===== Source data =====

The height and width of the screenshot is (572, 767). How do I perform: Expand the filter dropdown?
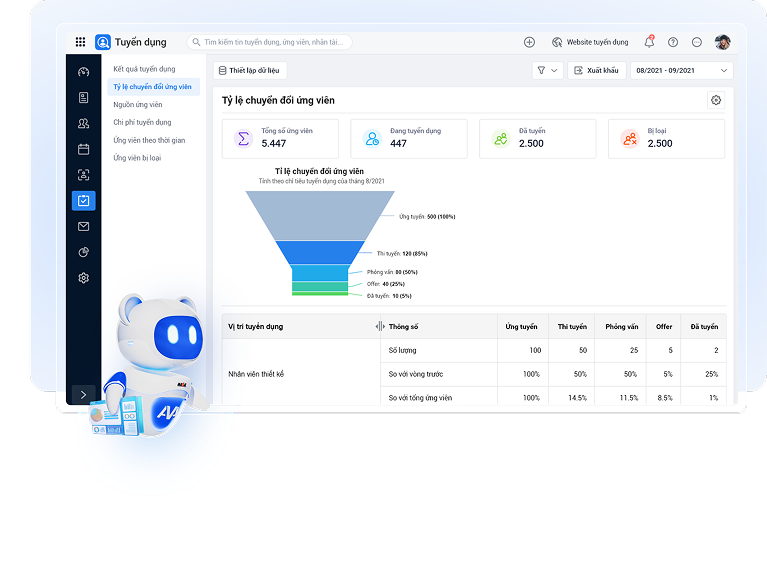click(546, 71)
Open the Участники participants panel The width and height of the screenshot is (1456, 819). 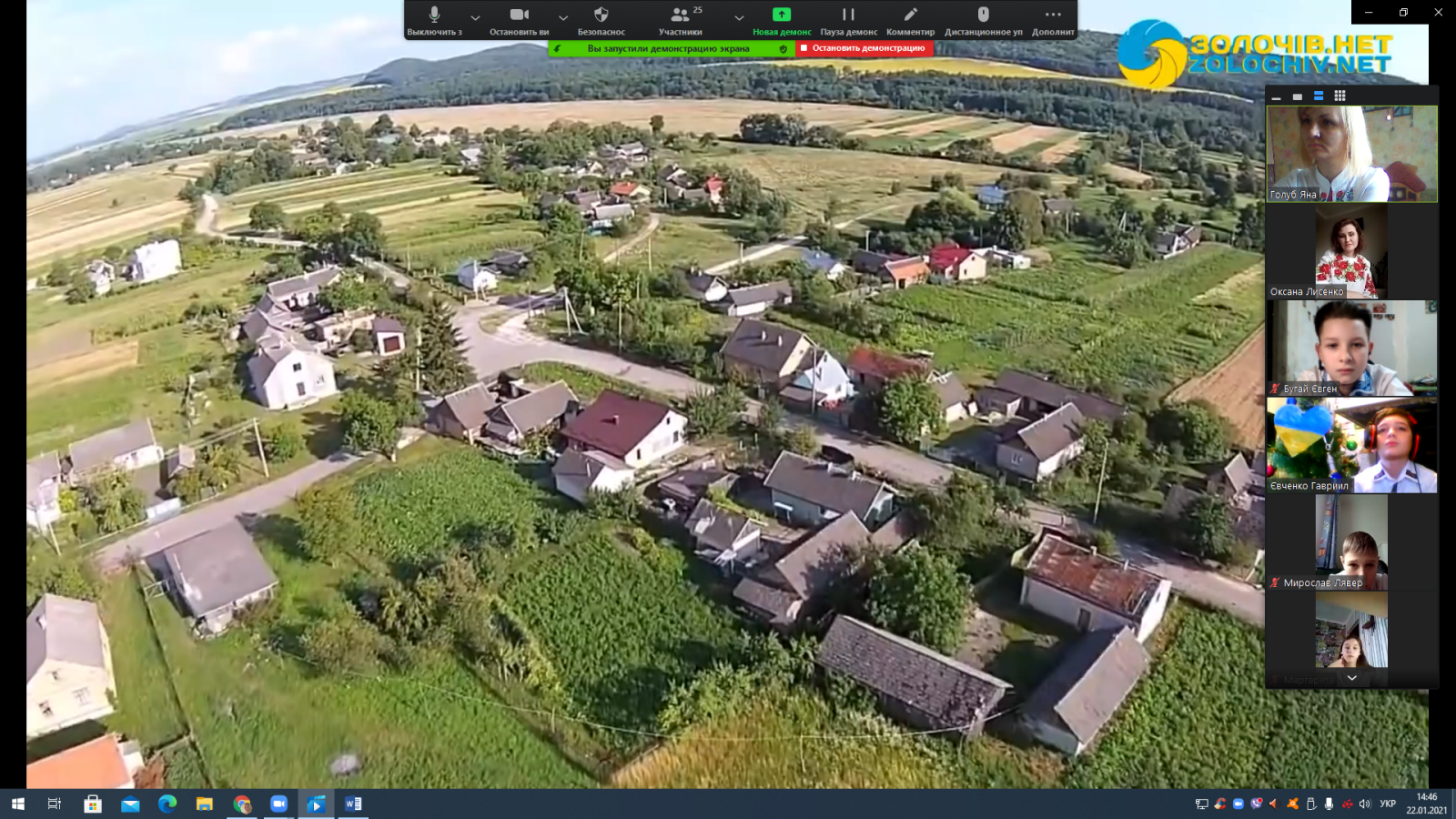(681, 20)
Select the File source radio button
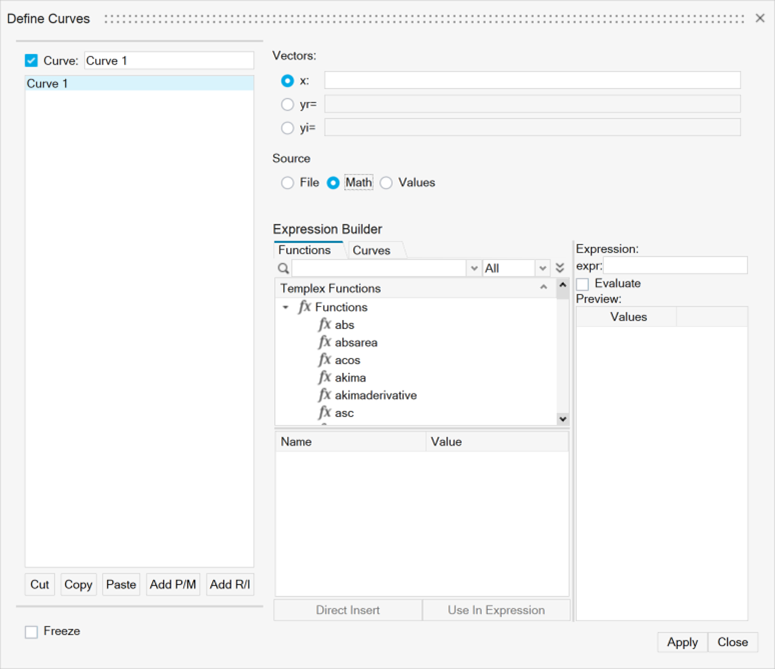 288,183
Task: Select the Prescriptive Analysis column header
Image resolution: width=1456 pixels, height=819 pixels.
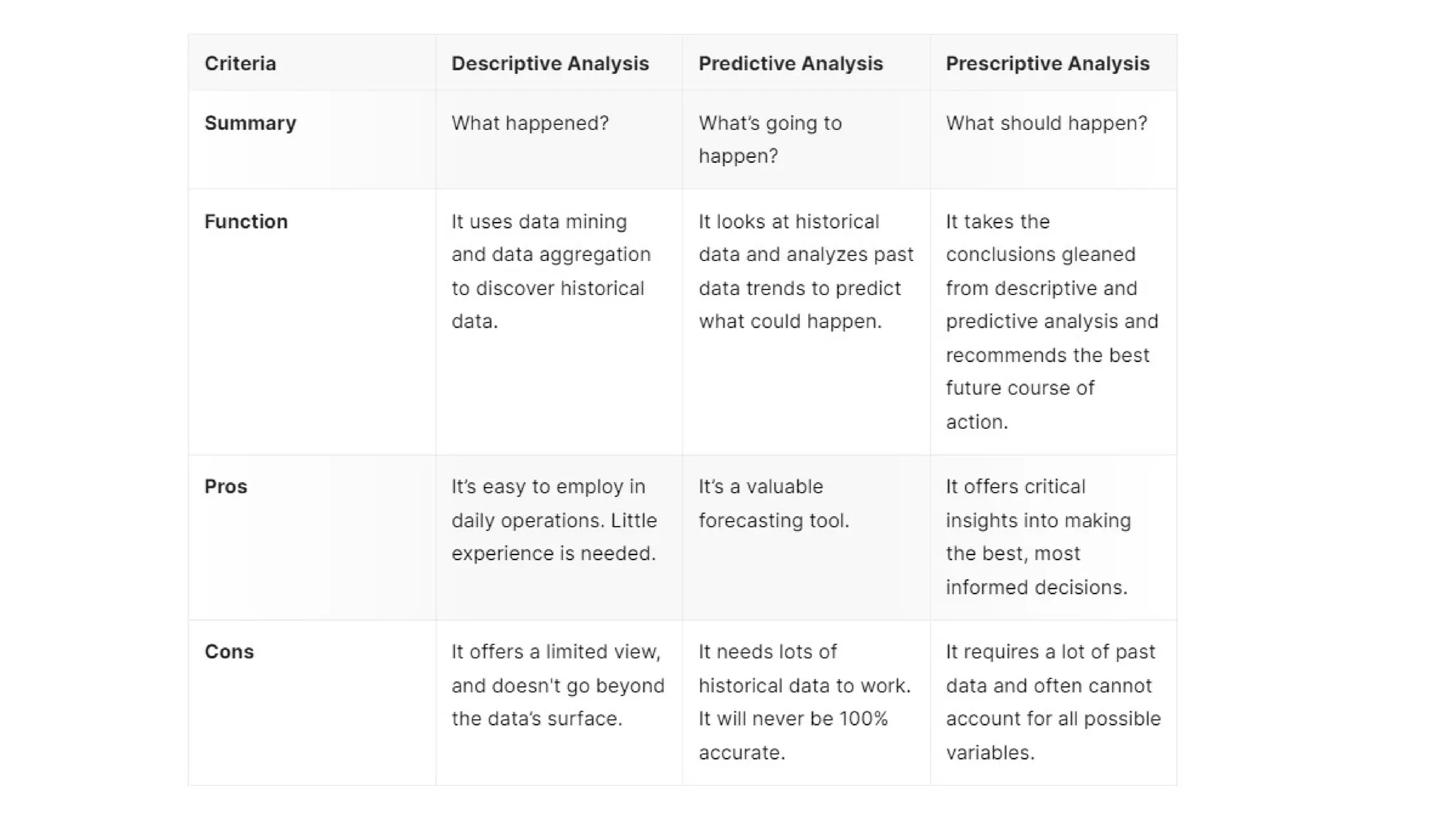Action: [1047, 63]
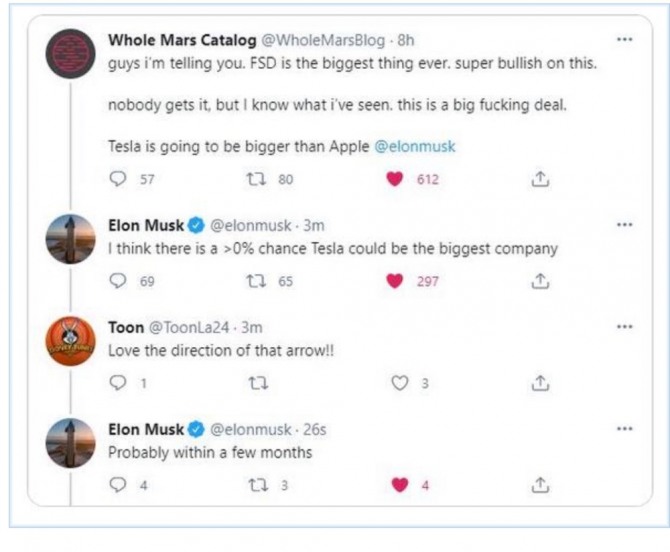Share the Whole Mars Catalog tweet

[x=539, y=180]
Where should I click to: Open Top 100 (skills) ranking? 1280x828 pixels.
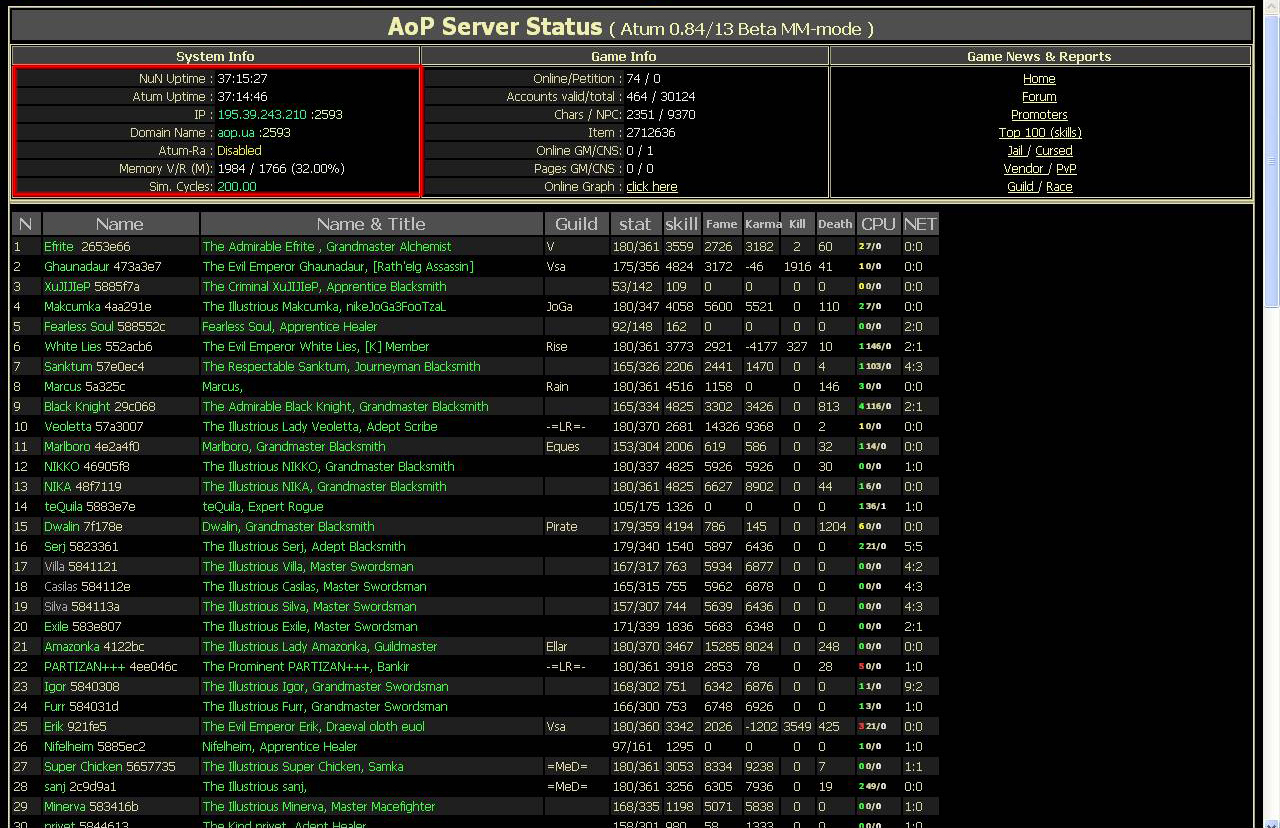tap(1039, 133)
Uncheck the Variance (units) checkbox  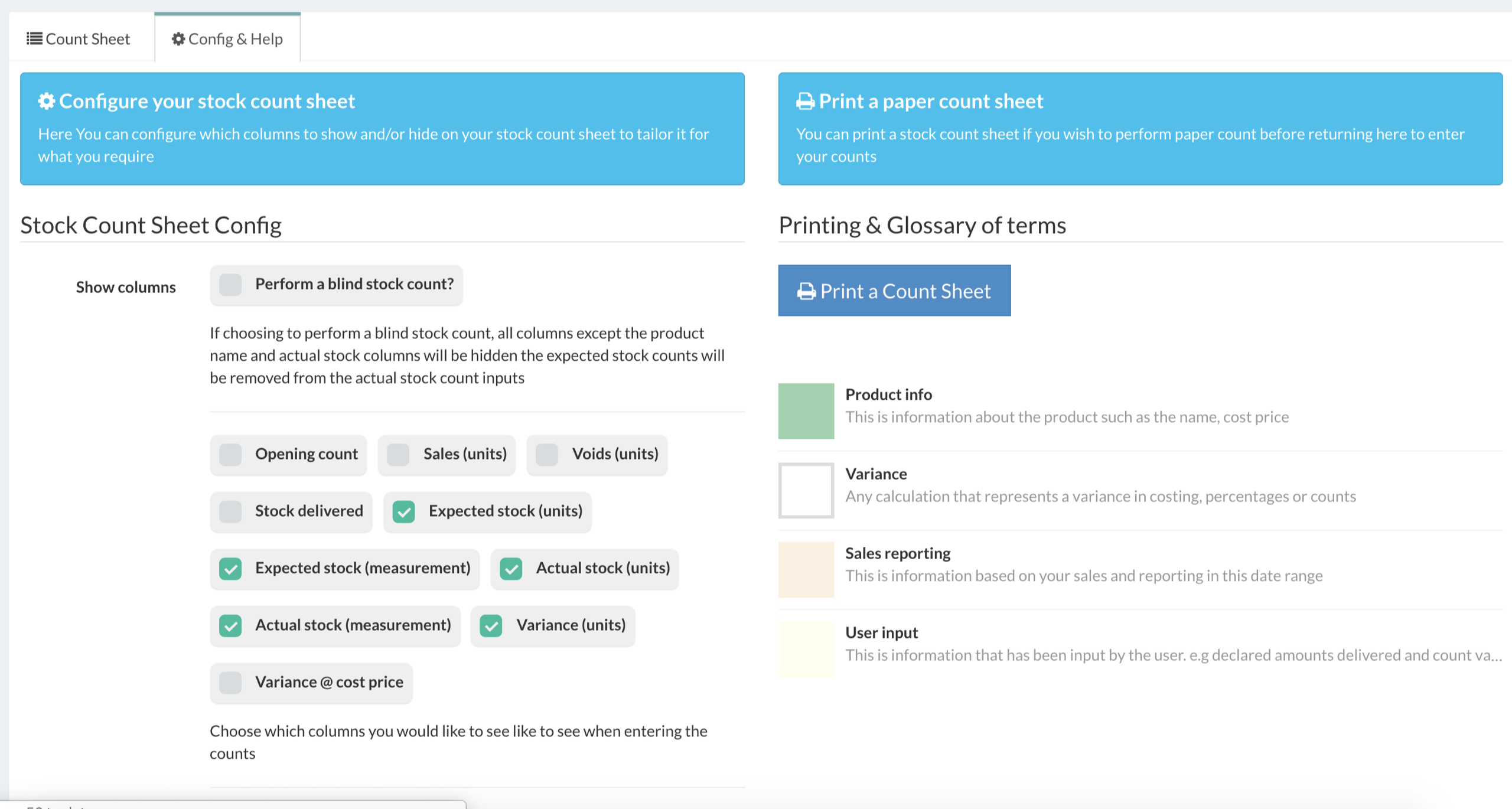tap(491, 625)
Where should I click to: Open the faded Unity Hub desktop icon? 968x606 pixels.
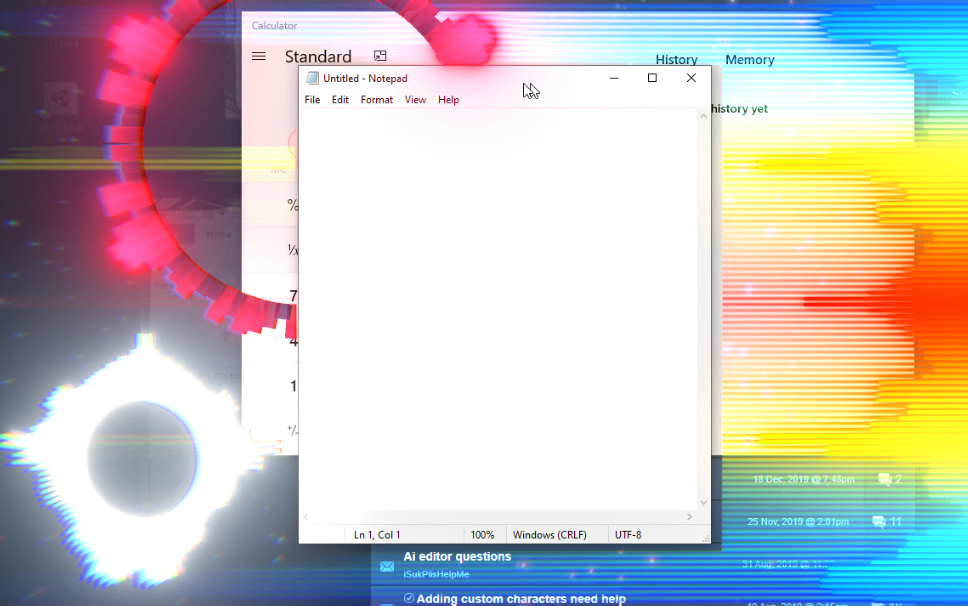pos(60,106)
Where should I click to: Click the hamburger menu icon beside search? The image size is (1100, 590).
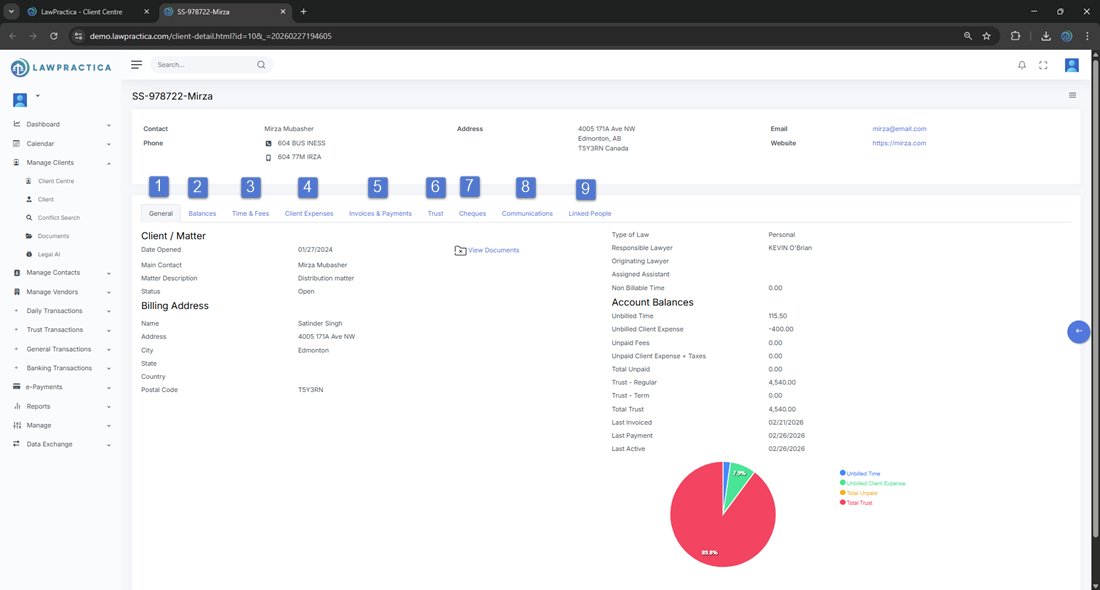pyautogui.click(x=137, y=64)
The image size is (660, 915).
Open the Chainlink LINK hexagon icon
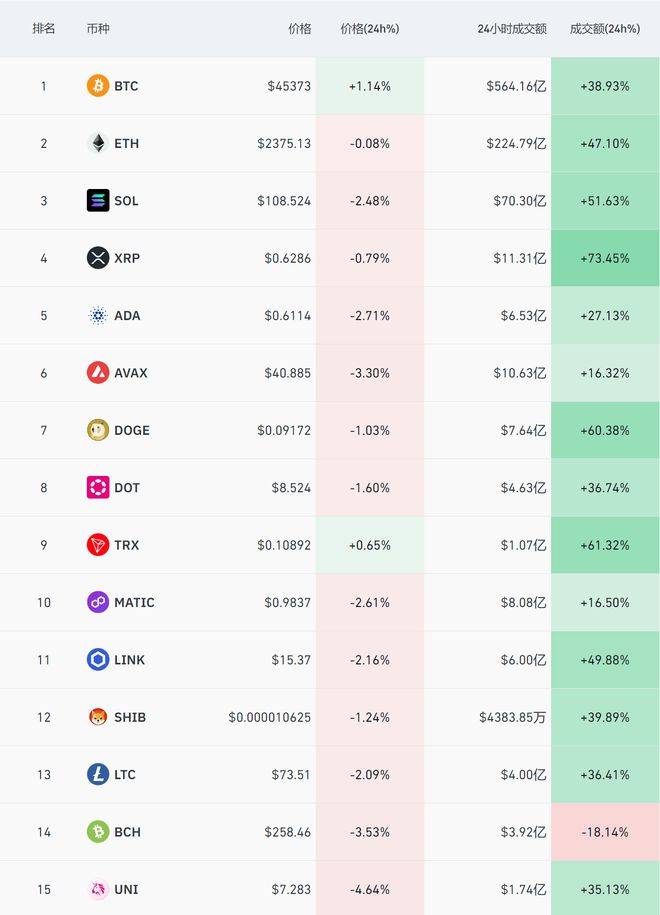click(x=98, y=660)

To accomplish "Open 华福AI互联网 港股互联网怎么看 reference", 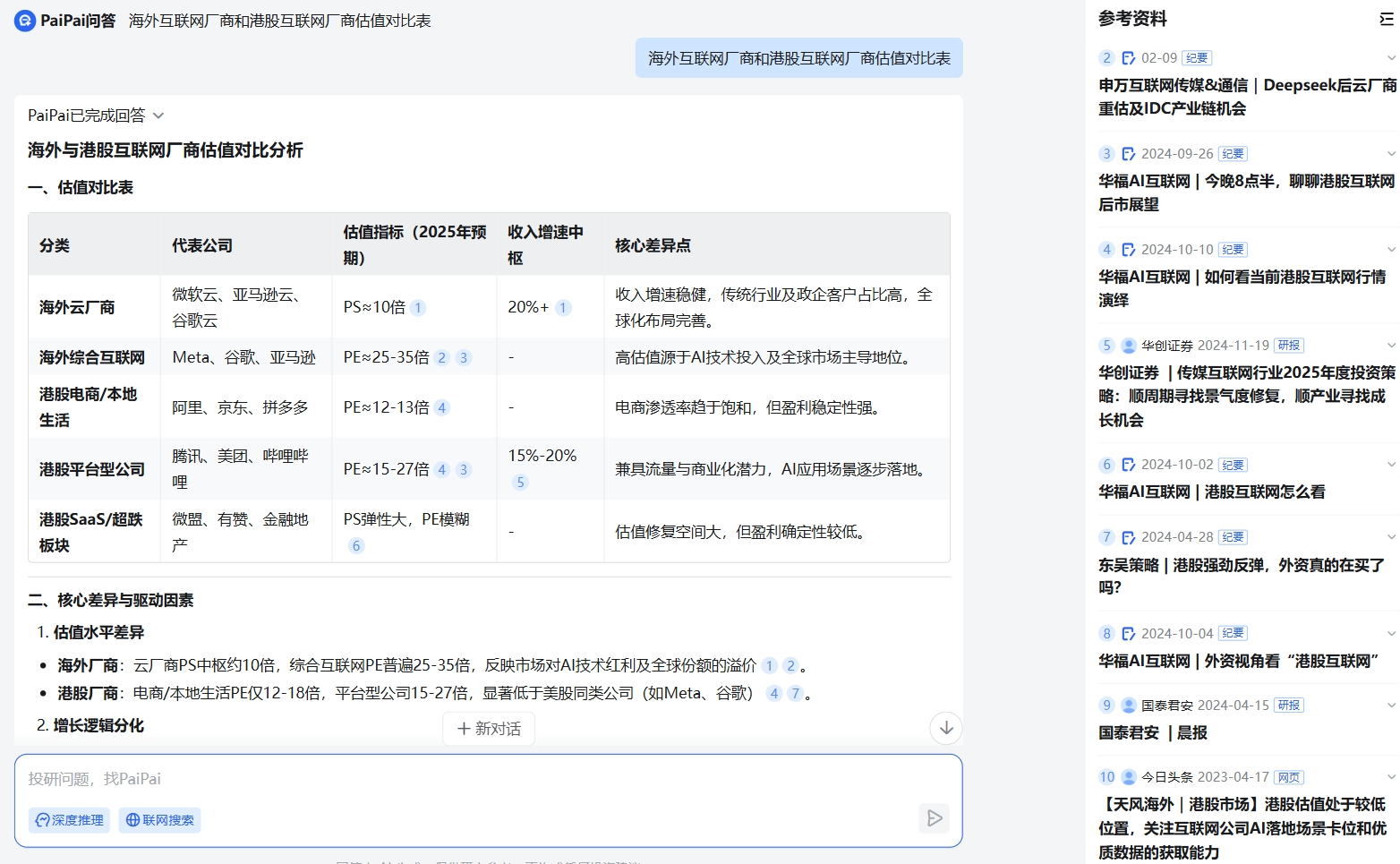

=====

▶ What is asked: Pull out every line of the records above that contains the string "Where", matching case exactly, and copy each of those lines in full.

▶ Answer to the task:
Where should I click to: Open Top 100 (skills) ranking? 1280x828 pixels.
Where should I click to: Open the faded Unity Hub desktop icon? 968x606 pixels.
Where should I click to: Click the hamburger menu icon beside search? The image size is (1100, 590).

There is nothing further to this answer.